When I was a small boy, I pretended to drive my dad’s cars. When I opened the driver’s door, I looked down and saw an emblem of a fancy carriage embossed on the door-sill. The words Body by Fisher were emblazoned on the emblem. I knew that Body by Fisher meant that the car was special.
The car had an authentic Body by Fisher. How did I know? Because it had the mark that proved its integrity. It held to certain standards of soundness and solidity. I had no idea what those marks of integrity were and I didn’t care. As a small boy, all I knew was that the emblem meant that the car was special. The emblem proved that the car had a certain quality that made it worthy to bear the emblem Body by Fisher. It was authentic. Integrity proves authenticity.

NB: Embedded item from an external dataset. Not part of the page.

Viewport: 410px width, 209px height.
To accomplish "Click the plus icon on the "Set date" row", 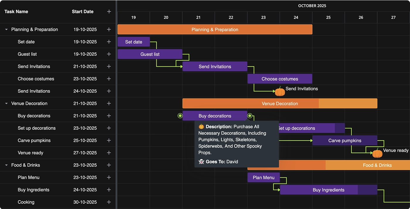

It works the same way in church leadership. Integrity in a leader’s life demonstrates that he’s authentic. When people know a leader is authentic, they trust him. Nobody joyfully follows—or truly trusts—a coward, a bully, a liar or a hypocrite. They may follow out of fear or force or for something else. But if you could unzip the follower's heart and dig for the truth, the leader would be disqualified. In the economy set by Jesus Christ, such leaders should have no followers . . . so they would not be leaders at all. Authenticity leads to trust.
A person who aspires to lead in the church should first examine the purity of his integrity and authenticity and discern whether he is known by those fruits. One who is gifted, but lacks integrity and authenticity, may gain a position of leadership based upon his talent. But his followers never will follow him like the disciples followed Jesus. Leadership in the Lord’s church is to be based upon trust. Trust leads to leadership.
The leader in the church is to serve others. He’s not a king in his own kingdom or a general in his own army. He’s a simple shepherd in the service of the Great Shepherd, the Lord Jesus Christ. And that’s all the leader should aspire to be. Leaders serve.